Nebraska cities were not slow to capitalize on the new fad. The Bee noted: “The Omaha spoon has only appeared in one style as yet, having engraved on the handle a picture of THE BEE building, but a number of jewelers are planning surprises for the fall trade.” George B. James Jr., in Souvenir Spoons, published in 1891, described a spoon from the city of Lincoln that incorporated both state and national symbols, with the handle representing a split rail surmounted by a maul (representing A. Lincoln), with a grasshopper on the handle and Nebraska’s second State Capitol depicted within the bowl.

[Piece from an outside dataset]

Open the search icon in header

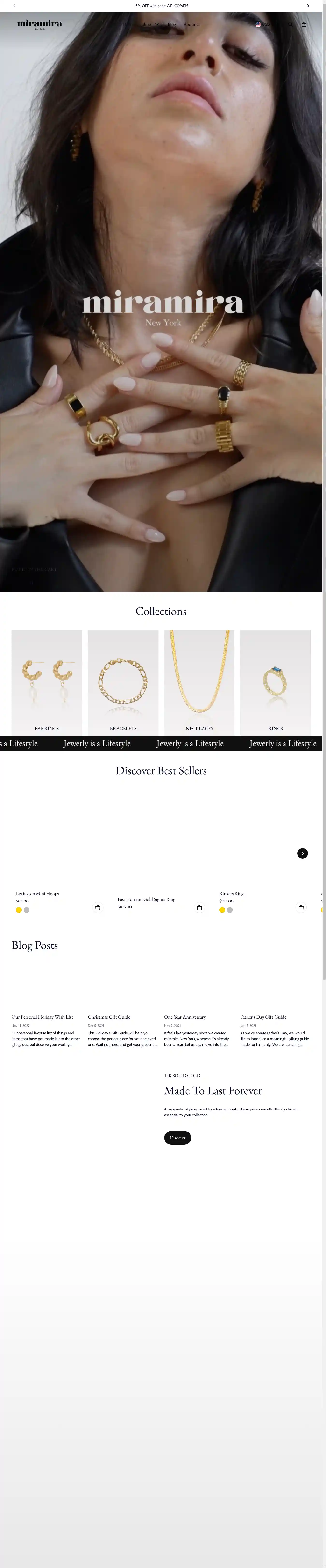pyautogui.click(x=290, y=24)
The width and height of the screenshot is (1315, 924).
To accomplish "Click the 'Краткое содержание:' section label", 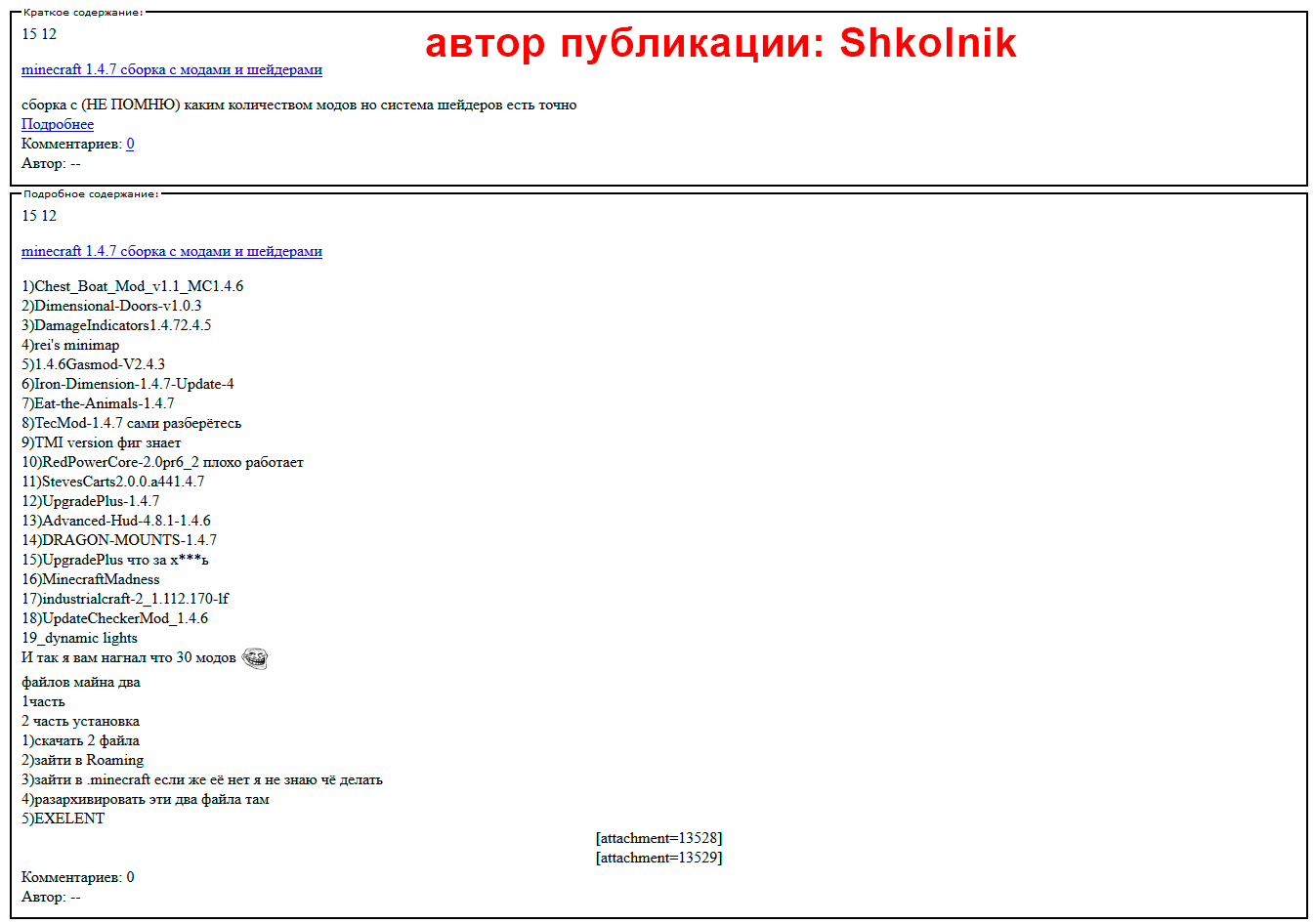I will click(x=83, y=13).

Souvenir spoons at the height of their popularity were given as wedding and holiday gifts, displayed at art exhibitions, and even found their way into popular jokes. They were made to honor not only American cities and towns, but famous people and historical events. The Nebraska State Historical Society website has a photograph of an Arbor Day spoon presented by Arbor Day founder J. Sterling Morton to Dawson Collins, his great uncle, in 1888.
This souvenir spoon, from jeweler Max Meyer & Brother of Omaha, included an Indian head on the handle. NSHS 11744-56 (right).
Like most fads, the spoon collecting craze did not last. By the outbreak of World War I the appetite for souvenir spoons had waned and by the end of the war it had almost disappeared. Today it is once again a niche hobby. Souvenir spoons at tourist attractions are a familiar sight, and hundreds of spoons change hands at auctions around the world.